▶ _Instructions to follow_: Will you write out, word for word, every line from the one with "The height and" to the final line of the data below, with the pictures left out?

▶ _Records to process_:
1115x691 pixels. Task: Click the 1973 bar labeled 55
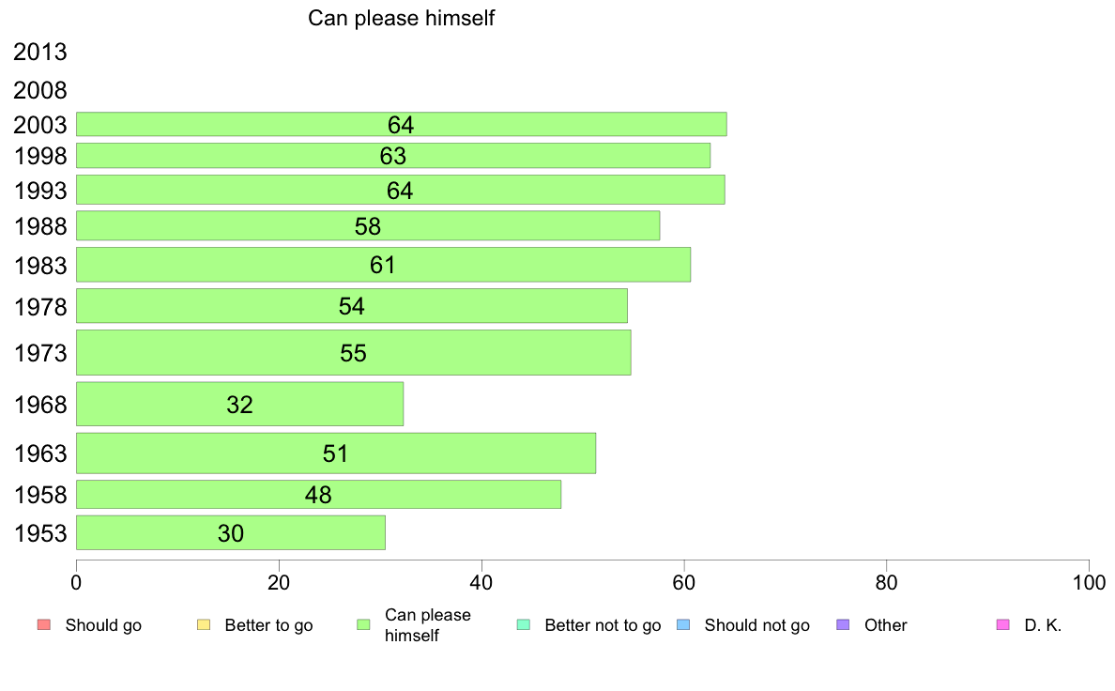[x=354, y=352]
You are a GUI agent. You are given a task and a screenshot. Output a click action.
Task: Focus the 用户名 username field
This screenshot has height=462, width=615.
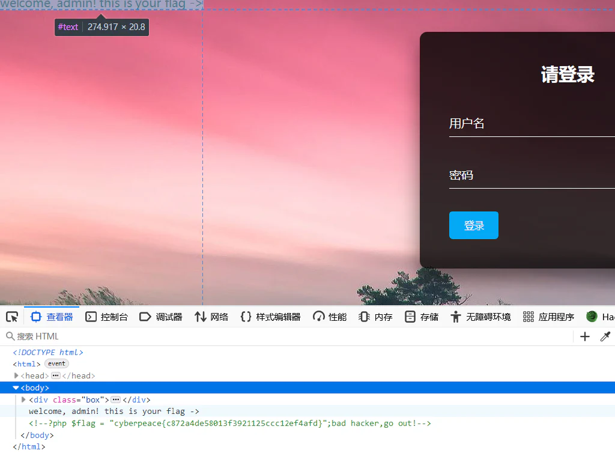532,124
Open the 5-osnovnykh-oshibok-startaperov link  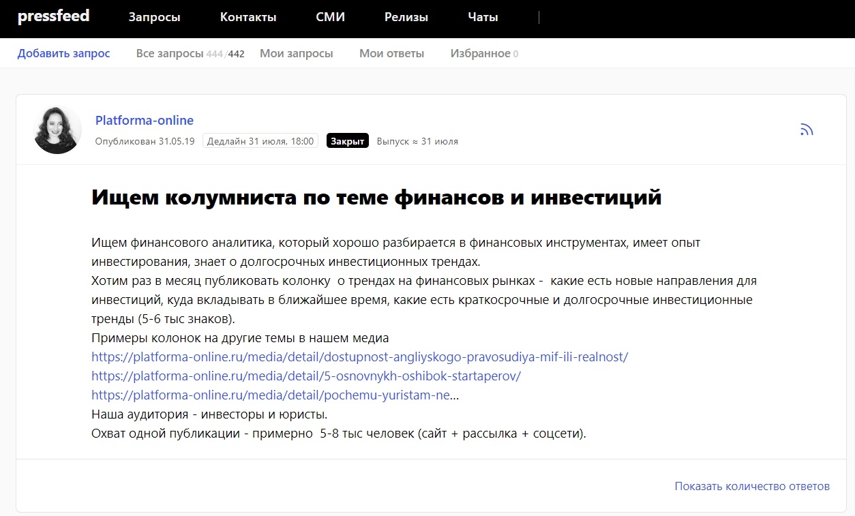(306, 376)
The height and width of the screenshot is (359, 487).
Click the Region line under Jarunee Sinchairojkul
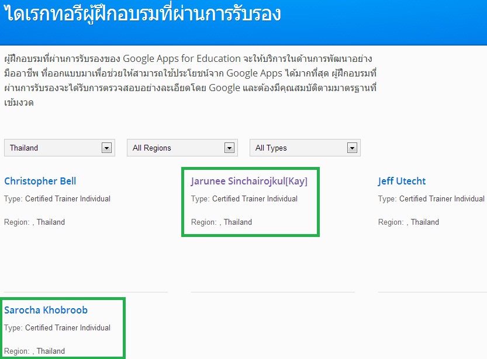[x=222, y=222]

▶ _Exercise output_:
The height and width of the screenshot is (359, 487).
Click the Region line under Jarunee Sinchairojkul
[x=222, y=222]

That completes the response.